Lymphangioleiomyomatosis (LAM) is a rare lung disease found primarily in women and often affects other organs including lymph nodes and kidneys. LAM is caused by inactivating mutations in the tuberous sclerosis complex (TSC) genes (TSC1 and TSC2), resulting in activation of the mammalian target of rapamycin (mTOR) complex 1 (TORC1) signaling network. LAM can occur in otherwise healthy women (sporadic LAM) or in women who have TSC, a genetic disease associated with benign tumors of the brain, heart, skin, and kidneys. Hyperactivation of TORC1 in LAM cells leads to growth factor-independent growth, increased cell size, enhanced cell survival and suppressed autophagy. Although their origin is not known, LAM cells resemble smooth muscle cells, express melanocyte-lineage proteins, and ultimately metastasize to the lungs. The metastasis to lungs is believed to occur via both lymphatic and blood circulation, resulting in cystic lung destruction.

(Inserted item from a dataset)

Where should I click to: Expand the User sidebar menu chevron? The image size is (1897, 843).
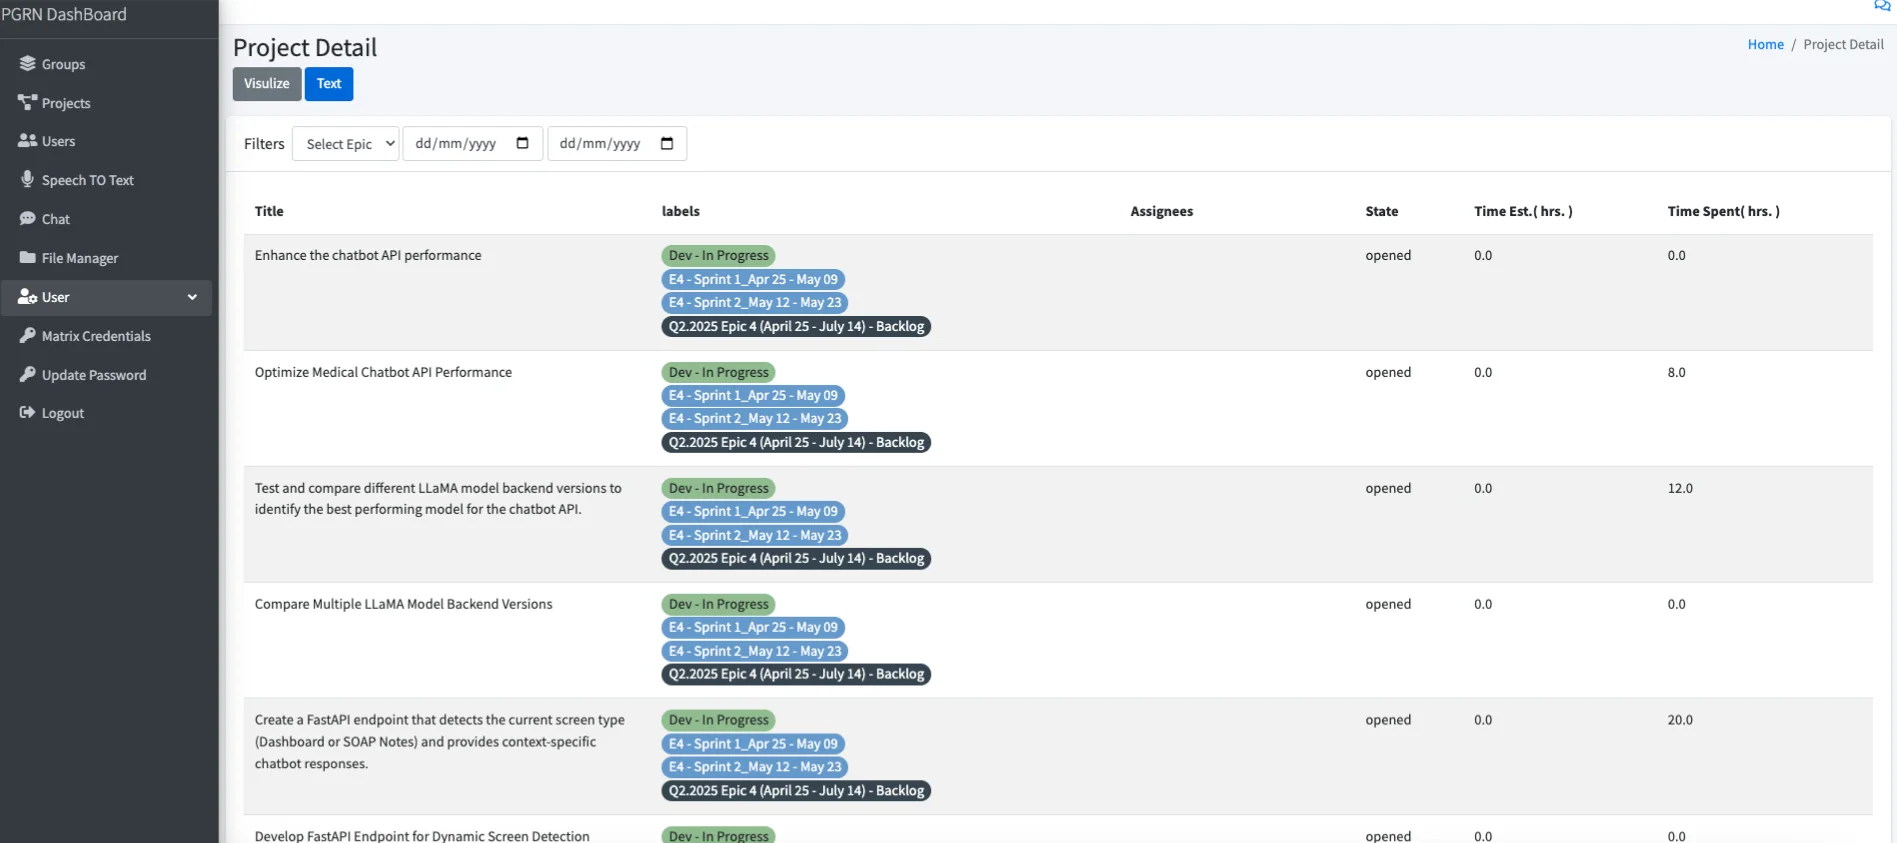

The initial symptoms of LAM can include shortness of breath, coughing of blood (hemoptysis), spontaneous bleeding from a renal angiomyolipoma, or spontaneous lung collapse (pneumothorax). LAM can be very difficult to diagnose since at its earlier stages, there are usually no distinctive signs apparent on physical examination or chest X-ray. Over time, LAM can cause cystic destruction of the lung that eventually leads to respiratory failure (see Figure below). The average age at diagnosis is 35 and after 10 years approximately 55% of LAM patients experience shortness of breath, 20% require supplemental oxygen, and 10% have died.
Normal Lungs and Lungs With LAM
Figure A shows the location of the lungs and airways in the body. The inset image shows a cross-section of a healthy lung. Figure B shows a view of the lungs with LAM and a collapsed lung (pneumothorax). The inset image shows a cross-section of a lung with LAM. For more information please visit the National Institutes of Health.
There are at least 200 new cases of LAM diagnosed each year in the United States. LAM affects every race and has been found in women in over 60 countries. LAM is often undiagnosed or misdiagnosed and women may have symptoms for years before a correct diagnosis is made.
Sirolimus/rapamycin is the only approved drug for LAM. A Phase 3 trial has shown that sirolimus stabilizes lung function in moderate to severely affected women with LAM. However, sirolimus has side effects and after cessation of treatment, lung function decline resumed. Other treatments for LAM include diuretics, bronchodilators, oxygen supplementation and lung transplantation.